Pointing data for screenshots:
__________________________________________________

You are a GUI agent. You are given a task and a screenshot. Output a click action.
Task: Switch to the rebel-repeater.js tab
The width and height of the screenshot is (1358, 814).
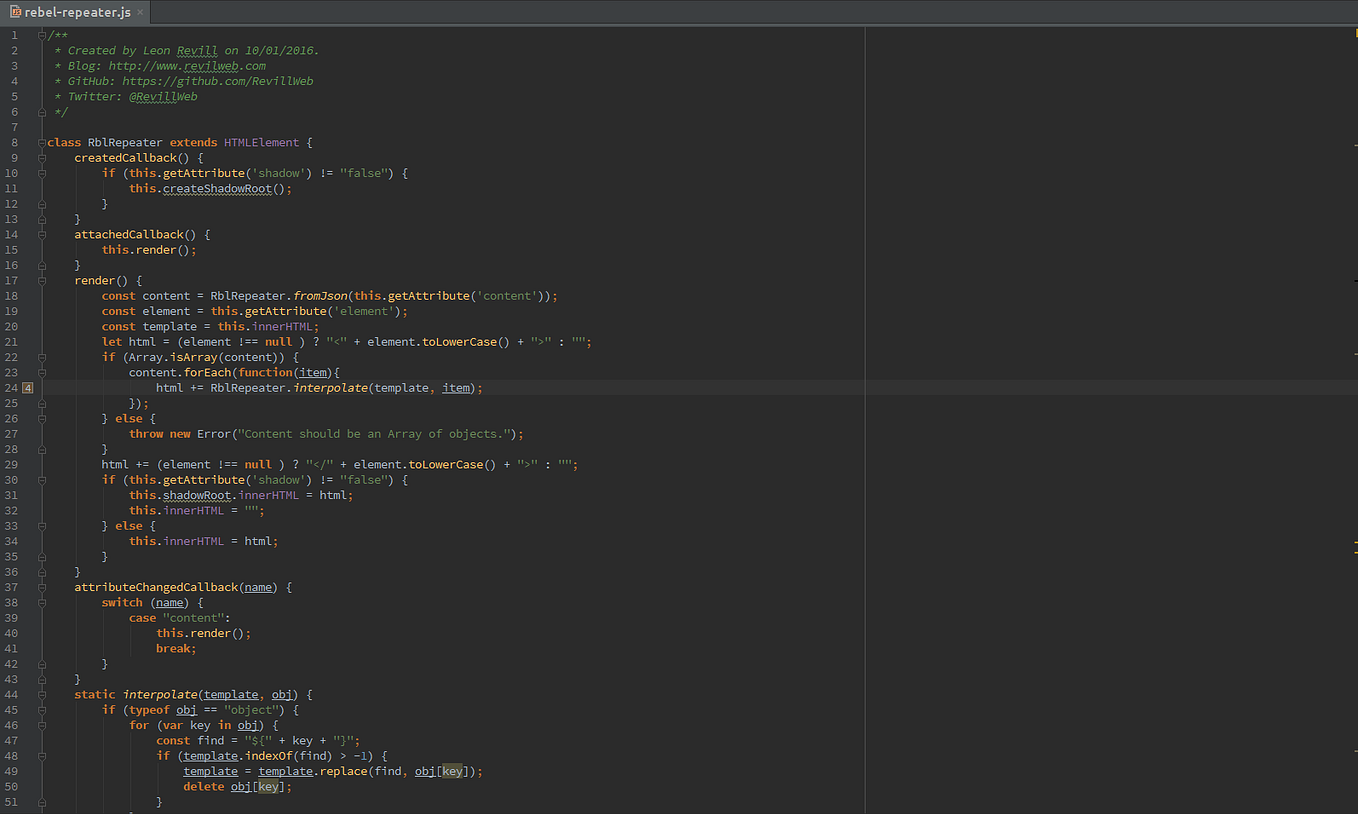tap(75, 13)
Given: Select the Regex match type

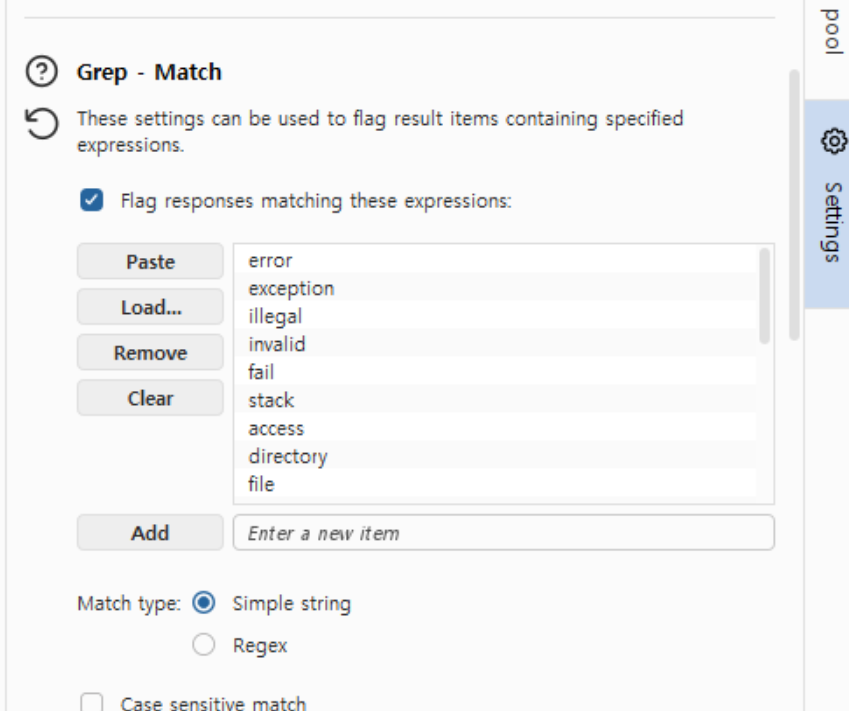Looking at the screenshot, I should point(204,644).
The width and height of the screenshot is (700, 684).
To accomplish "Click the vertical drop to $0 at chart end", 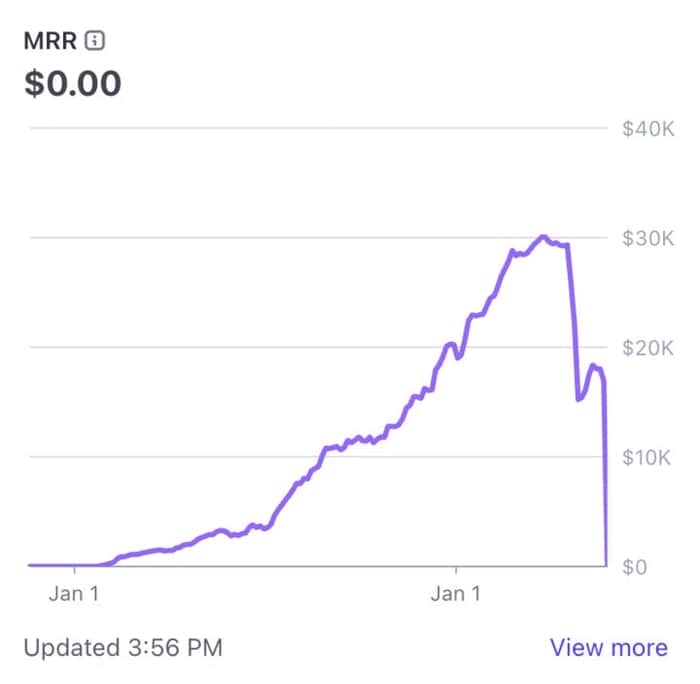I will click(605, 473).
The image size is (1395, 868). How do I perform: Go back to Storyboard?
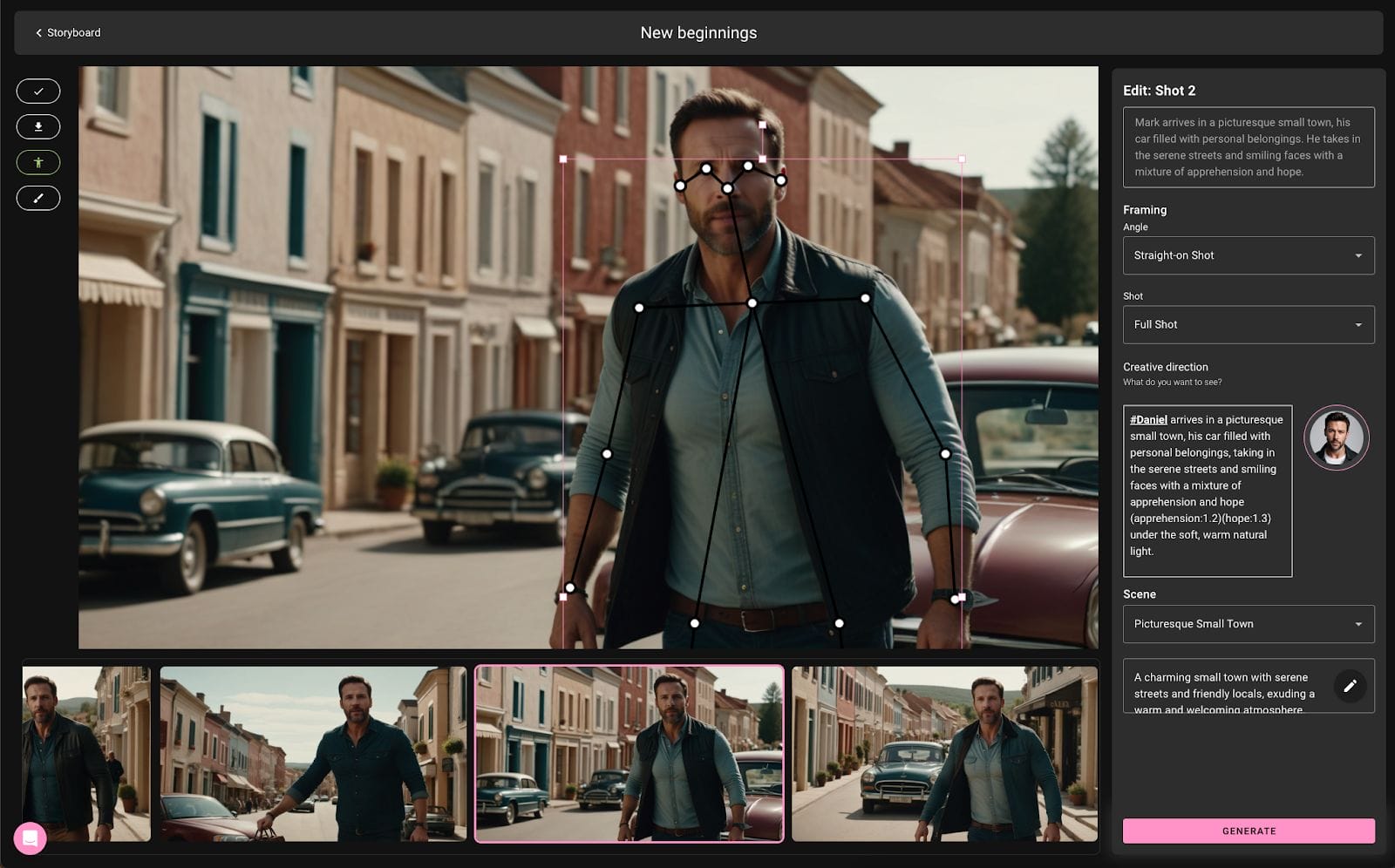click(x=67, y=33)
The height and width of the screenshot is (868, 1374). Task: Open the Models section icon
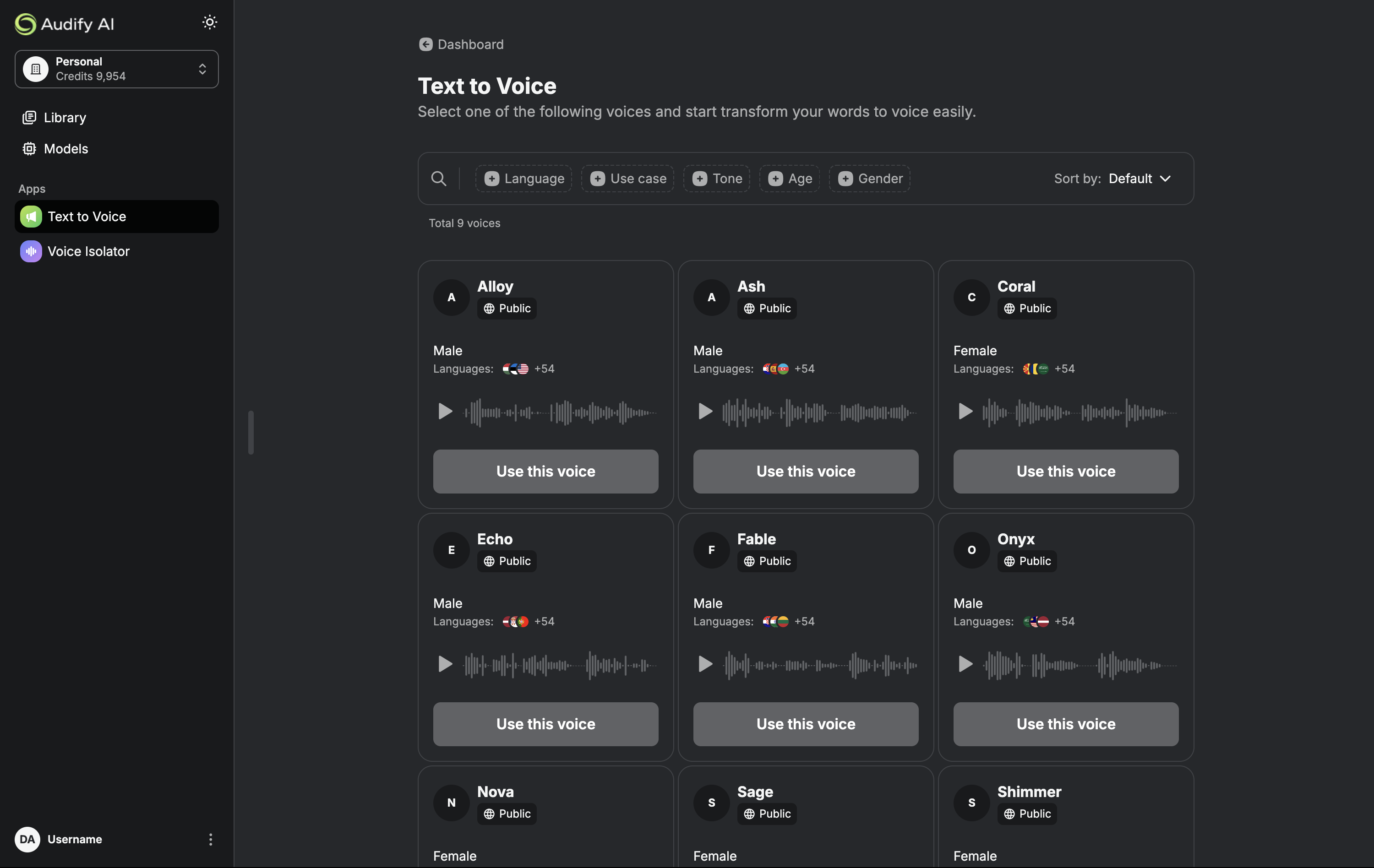(x=29, y=148)

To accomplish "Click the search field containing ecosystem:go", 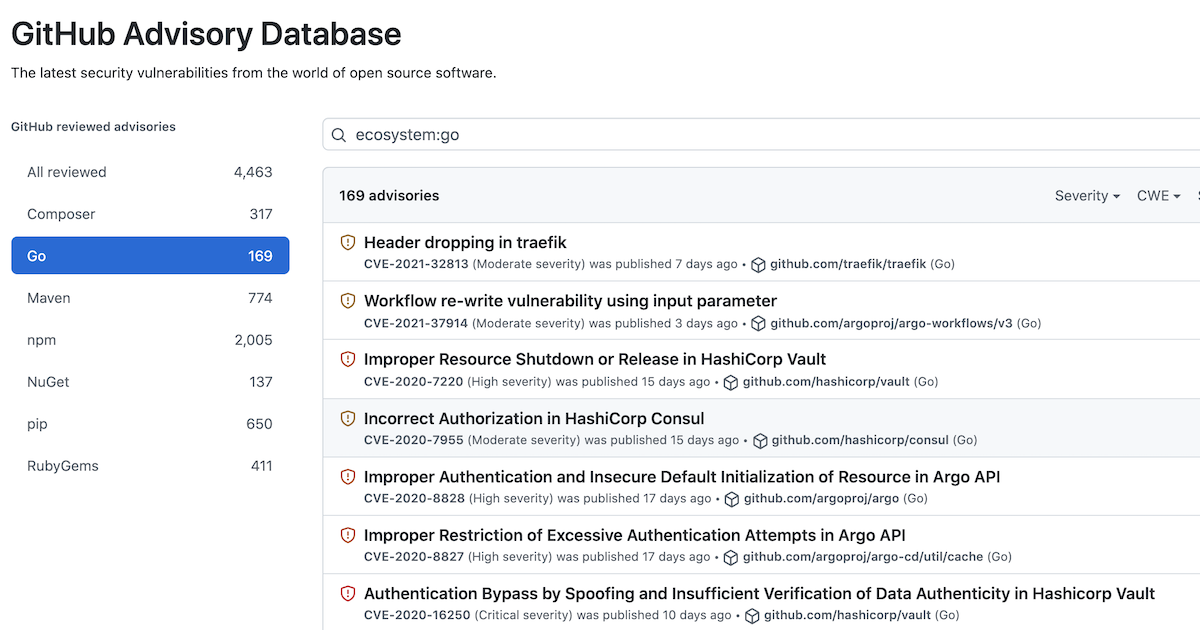I will pos(600,134).

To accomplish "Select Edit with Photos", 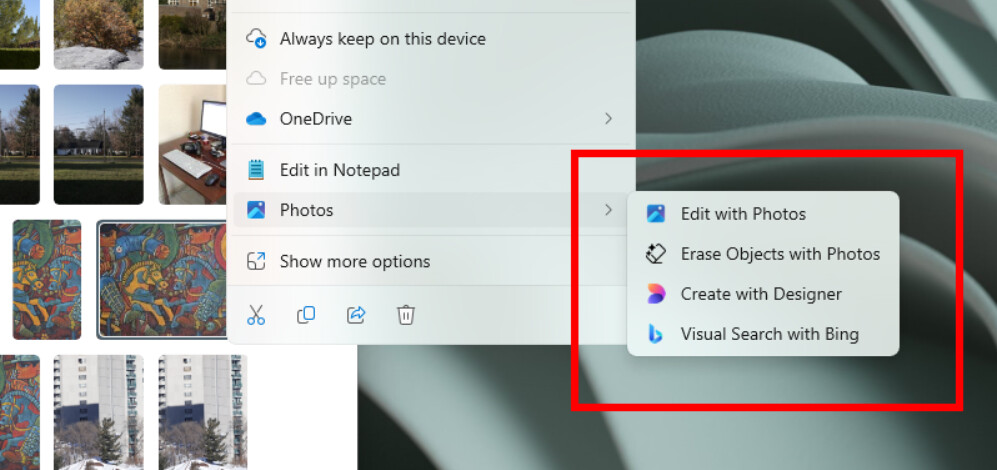I will coord(763,214).

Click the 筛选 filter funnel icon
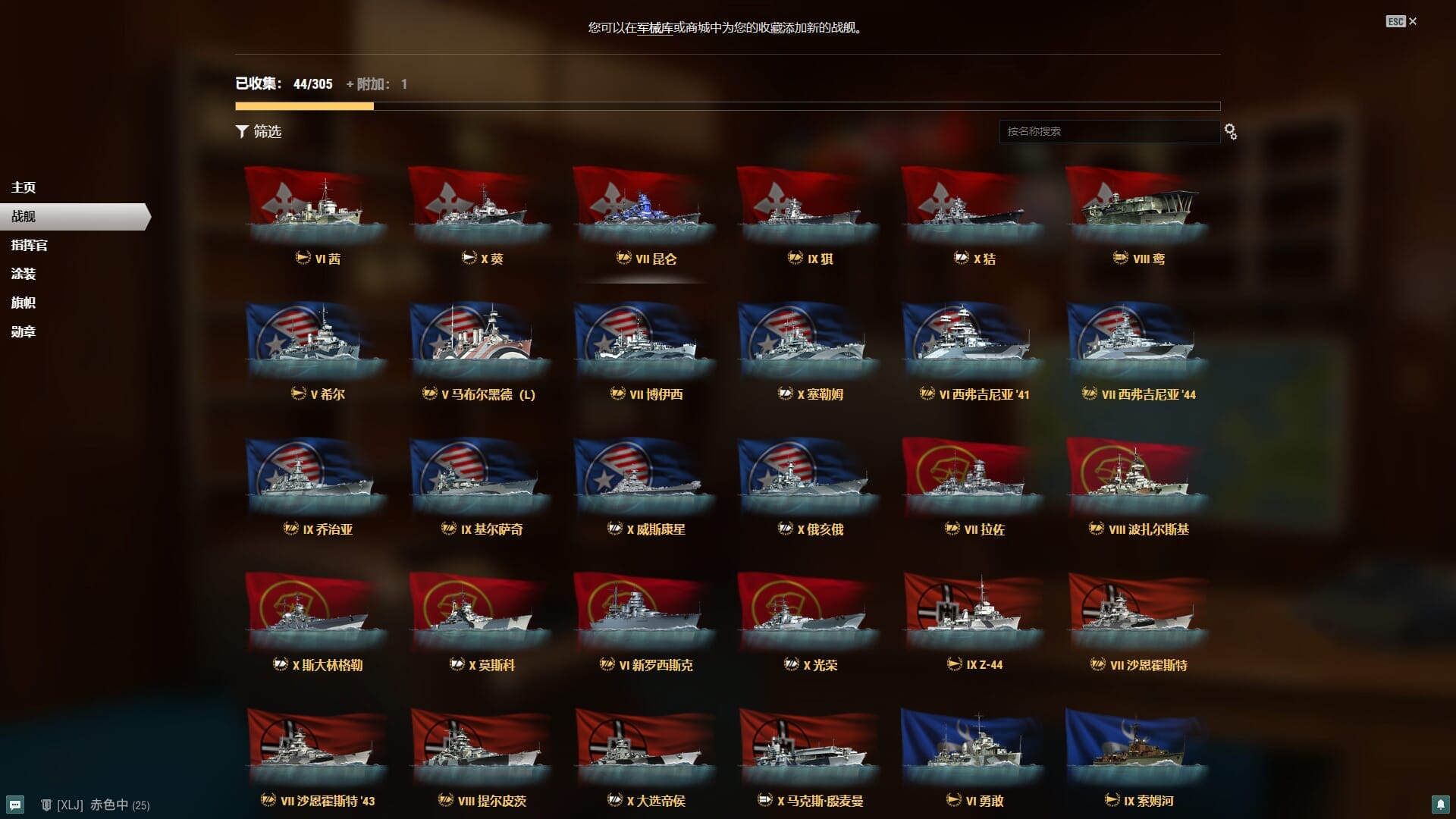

__________________________________________________

EXERCISE BRIEF: Identify each line in the entries above that contains the word "height", and copy those lines out. The match is case-sensitive.

OUTPUT FOR THIS EXERCISE:
The width and height of the screenshot is (1358, 814).
The width and height of the screenshot is (700, 684).
The height and width of the screenshot is (868, 1374). Task: Open the Models section icon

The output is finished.